It was a moody day in May. The air felt thick; each inhale was like the apex of a held breath begging to be released. At New York’s Pier 76, I competed in Hyrox—a brutal obstacle-course race that tests not just what your body can carry, but what it’s ready to let go.
An 8k run, broken up by 8 functional workout stations. A 1000-meter ski erg. A 335-pound sled push for 50 meters. And wall balls: one hundred deep squats with a 14-pound ball thrown at a 10-foot target, every rep landing heavy as old shame.
In my division: the men. The impossibly fit ones, IRL—the kind you see in Instagram feeds who make you feel guilty for eating a slice of cheeseless, low-calorie, gluten-free pizza. They didn’t look carved. They looked welded. They ran around — jostling, heaving, colliding — in a brute choreography of muscle and sweat, chasing sub-90-minute finishing times. Some, absurdly, sub-60.
Me? I just didn’t want to be sub-optimal.
I’m athletic. But I didn’t have the size. I trained for a few weeks at Training Lab, where they strategically wear you down each class to prepare for the race, but not long enough to carry my own weight with real confidence. I was cooked.
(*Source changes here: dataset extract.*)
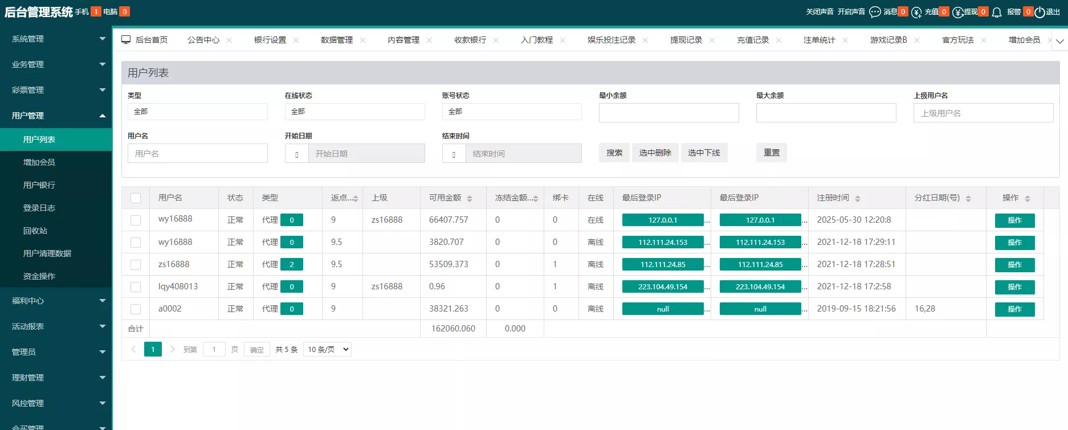Click the 用户名 search input field
Viewport: 1068px width, 430px height.
coord(197,154)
I grew up playing tennis competitively. I knew discipline. I knew the vomit-inducing grind it took to be able to whip forehands that can generate penetrating RPMs on the ball, even after 2 hours of sprinting like my life depended on it.
But this—this was something else.
As a kid on the tennis court, this was the kind of place I learned to fear too. Not the court itself, but what gathered around it: masculine aggression that often came with edges. And at that insecure pre-teen age, it felt like those edges were always pointed at me because I was gay. They threw around slurs. Sometimes as jokes, but the punchline always hit harder than the laugh. The locker room was a place you learned to shrink, to disappear without leaving.
It took me back to a different arena.
I was nine. For two months each year, Chris and I were the same age—he’s ten months younger. We trained for tennis on Friday evenings at Stadium in the Bronx, a stone’s throw from an urban strip mall. When it was quiet at night, you could hear the rumble of the 4 train. He says we met then. We’re married millennials now, but he tells me he admired me then too.
I didn’t see it—because I didn’t have it for myself. During practice, I always pulled my Nike cap low. I wasn’t angry. I was just afraid to be me. But fear wears rage well. I remember the sting of shanked forehands because I forced my wrist to be too firm. So I smashed my racket. I remember trying to run like someone who didn’t know the word fag could mean you. Every move was a calculation:
Don’t look soft.
Don’t volley like that.
Don’t be that.
I held tight to that rulebook into adulthood, even as it held me back sometimes.
I never had to come out as gay. But that morning felt like the end of a long confession — not of who I loved, but of who I had always been trying not to be: a jock.
Midway through the race, my whole left leg was cramping hard.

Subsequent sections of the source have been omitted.